Tugas yang Diminta.
A - Dalam teks tentang Ali Zainal Abidin, siapakah yang menyelamatkan nyawanya ketika ia hampir dibunuh saat ditawan di Kufah?
B - Salinlah tanpa perubahan bagian teks tentang Ali Zainal Abidin di antara "Cicit Rasulullah SAW ini" dan "ibunda kaum Muslimin.", termasuk kedua bagian tersebut.

Teks Halaman.

-------

Ia adalah cicit Rasulullah SAW yang selamat dari pembantaian dalam tragedi Karbala. Setelah dewasa ia menjadi wali yang setiap saat bersujud kepada Allah SWT.
Setelah dua cucu tersayang Rasulullah
SAW, yaitu Hasan dan Husien, wafat, sementara sisa-sisa keturunan beliau
yang lain terbunuh di padang Karbala, yang masih hidup ialah Ali Zainal
Abidin, satu-satunya putra Sayyidina Husien bin Ali bin Abi Thalib.
Cicit Rasulullah SAW ini lahir di Madinah pada 33 H / 613 M. sementara
riwayat lain mengungkapkan ia lahir pada 38 H / 618 M. ketika pecah
Tragedi Karbala pada abad ke-6 H (abad ke-12 M), ia baru berusia 11
tahun.
Termasuk generasi tabi`in, Ali Zainal
Abidin banyak meriwayatkan hadits dari ayahnya, Husien dan pamannya,
Hasan, juga dari para Sahabat, seperti Jabir, Ibnu Abbas, Al-Musawir bin
Makhramah, Abu Hurairah, Shafiyah, Aisyah, Ummu Kultsum, dan para istri
Rasulullah SAW yang lazin disebut ummahatul mukminin, ibunda kaum Muslimin.
Ketika ayahandanya, Sayyidina Husien, berjuang melawan prajurit Khalifah Yazid bin Muawiyah, ia tengah sakit dan berada di dalam kemah bersama kaum wanita. Ia menyaksikan dengan mata kepala sendiri ketika semua anggota keluarganya berguguran mati syahid sehingga kenangan getir tak pernah lepas dari benaknya. Ia bahkan menyaksikan bagaimana ayahandanya dipancung.
Setelah perang usai, sisa anggota
keluarga Sayyidina Husien yang masih hidup ditawan di Kufah, Irak.
Bahkan Ali Zainal Abidin yang ketika masih berusia 11 tahun, hampir saja
dibunuh. Tetapi nyawanya selamat, berkat kegigihan Sayyidah Zainab,
bibinya, yang memeluknya dengan erat dan mencegah para prajurit
mendekat. Tak lama kemudia para tawanan dipindah ke Damaskus, Syria,
dipertemukan dengan Khalifah Yazid bin Muawiyah, tapi kemudian
dibebaskan, bahkan diantar pulang ke Madinah.
Di Madinah itulah Ali Zainal Abidin
tumbuh dewasa sebagai seorang yang sangat alim, ia tekun beribadah.
Sementara ketinggian ilmu agamanya menjadikannya sebagai rujukan para
ulama, terutama dalam hal ilmu hadits. Lebih dari itu ia sangat terkenal
sebagai ahli ibadah yang luar biasa.
Muhammad Al-Baqir, anak lelakinya, bercerita, “Setiap kali mendapat nikmat Allah SWT, Imam Ali Zainal Abidin langsung bersujud, setiap kali membaca ayat Sajadah dalam Al-Qur`an ia selalu bersujud, setiap kali selesai shalat fardu, ia selalu bersujud, dan setiap kali berhasil mendamaikan orang berselisih, ia selalu bersujud. Karena sering bersujud itulah, tampak bekas sujud dikeningnya, dan karena itu pula ia disebut As-Sajjad, orang yang suka bersujud.”

-------

Kutipan Sumber.
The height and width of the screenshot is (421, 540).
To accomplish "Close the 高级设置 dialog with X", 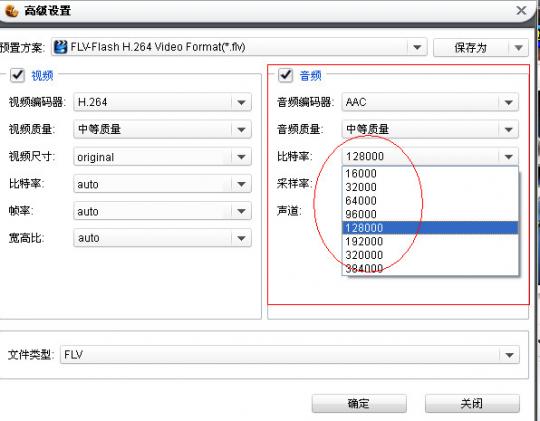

-------

Jawaban Tugas.
A - Sayyidah Zainab, bibinya, yang memeluknya dengan erat dan mencegah para prajurit mendekat.

B -
Cicit Rasulullah SAW ini lahir di Madinah pada 33 H / 613 M. sementara
riwayat lain mengungkapkan ia lahir pada 38 H / 618 M. ketika pecah
Tragedi Karbala pada abad ke-6 H (abad ke-12 M), ia baru berusia 11
tahun.
Termasuk generasi tabi`in, Ali Zainal
Abidin banyak meriwayatkan hadits dari ayahnya, Husien dan pamannya,
Hasan, juga dari para Sahabat, seperti Jabir, Ibnu Abbas, Al-Musawir bin
Makhramah, Abu Hurairah, Shafiyah, Aisyah, Ummu Kultsum, dan para istri
Rasulullah SAW yang lazin disebut ummahatul mukminin, ibunda kaum Muslimin.